This is the mail archive of the gcc-patches@gcc.gnu.org mailing list for the GCC project.


Index Nav: [Date Index] [Subject Index] [Author Index] [Thread Index]
Message Nav: [Date Prev] [Date Next] [Thread Prev] [Thread Next]
Other format: [Raw text]

Re: [patch][aarch64]: add intrinsics for vld1(q)_x4 and vst1(q)_x4


Hi all,

On 8/6/19 10:51 AM, Richard Earnshaw (lists) wrote:
On 18/07/2019 18:18, James Greenhalgh wrote:
> On Mon, Jun 10, 2019 at 06:21:05PM +0100, Sylvia Taylor wrote:
>> Greetings,
>>
>> This patch adds the intrinsic functions for:
>> - vld1_<mode>_x4
>> - vst1_<mode>_x4
>> - vld1q_<mode>_x4
>> - vst1q_<mode>_x4
>>
>> Bootstrapped and tested on aarch64-none-linux-gnu.
>>
>> Ok for trunk?
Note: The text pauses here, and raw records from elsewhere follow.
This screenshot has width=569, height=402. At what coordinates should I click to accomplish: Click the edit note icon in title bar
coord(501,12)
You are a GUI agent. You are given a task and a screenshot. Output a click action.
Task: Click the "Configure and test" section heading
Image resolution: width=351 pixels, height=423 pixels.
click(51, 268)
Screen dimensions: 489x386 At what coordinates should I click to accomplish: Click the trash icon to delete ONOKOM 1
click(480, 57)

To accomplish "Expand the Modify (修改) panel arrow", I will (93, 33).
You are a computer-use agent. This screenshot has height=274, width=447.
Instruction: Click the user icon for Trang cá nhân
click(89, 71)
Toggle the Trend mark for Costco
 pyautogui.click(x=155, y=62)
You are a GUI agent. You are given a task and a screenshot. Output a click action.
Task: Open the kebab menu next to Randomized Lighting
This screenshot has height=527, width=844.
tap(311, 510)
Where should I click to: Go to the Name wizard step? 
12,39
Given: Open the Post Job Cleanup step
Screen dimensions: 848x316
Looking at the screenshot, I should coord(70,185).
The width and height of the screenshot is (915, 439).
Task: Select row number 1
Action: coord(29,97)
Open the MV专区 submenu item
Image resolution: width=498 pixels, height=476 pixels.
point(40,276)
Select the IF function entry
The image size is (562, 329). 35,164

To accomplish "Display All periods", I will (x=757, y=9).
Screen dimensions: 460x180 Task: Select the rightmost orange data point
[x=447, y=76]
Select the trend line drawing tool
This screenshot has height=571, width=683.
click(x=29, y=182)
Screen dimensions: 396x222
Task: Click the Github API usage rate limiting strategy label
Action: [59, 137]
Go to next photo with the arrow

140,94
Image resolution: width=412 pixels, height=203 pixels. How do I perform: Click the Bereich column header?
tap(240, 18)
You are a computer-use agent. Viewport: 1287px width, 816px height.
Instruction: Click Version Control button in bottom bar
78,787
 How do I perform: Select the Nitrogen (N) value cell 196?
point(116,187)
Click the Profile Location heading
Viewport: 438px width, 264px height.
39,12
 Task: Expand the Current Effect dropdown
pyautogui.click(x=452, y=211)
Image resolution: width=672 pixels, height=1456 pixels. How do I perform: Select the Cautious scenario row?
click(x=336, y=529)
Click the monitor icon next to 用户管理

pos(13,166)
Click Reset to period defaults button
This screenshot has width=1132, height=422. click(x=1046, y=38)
If yes, I don't have any commit rights, so can someone
>> please commit it on my behalf.
>
> Hi,
>
> I'm concerned by this strategy for implementing the arm_neon.h builtins:
>
>> +__extension__ extern __inline int8x8x4_t
>> +__attribute__ ((__always_inline__, __gnu_inline__, __artificial__))
>> +vld1_s8_x4 (const int8_t *__a)
>> +{
>> +  union { int8x8x4_t __i; __builtin_aarch64_simd_xi __o; } __au;
>> +  __au.__o
>> +    = __builtin_aarch64_ld1x4v8qi ((const __builtin_aarch64_simd_qi *) __a);
>> +  return __au.__i;
>> +}
>
> As far as I know this is undefined behaviour in C++11. This was the best
> resource I could find pointing to the relevant standards paragraphs.
>
> https://stackoverflow.com/questions/11373203/accessing-inactive-union-member-and-undefined-behavior
>
> That said, GCC explicitly allows it, so maybe this is fine?
>
> https://gcc.gnu.org/onlinedocs/gcc-9.1.0/gcc/Optimize-Options.html#Type-punning
>
> Can anyone from the languages side chime in on whether we're exposing
> undefined behaviour (in either C or C++) here?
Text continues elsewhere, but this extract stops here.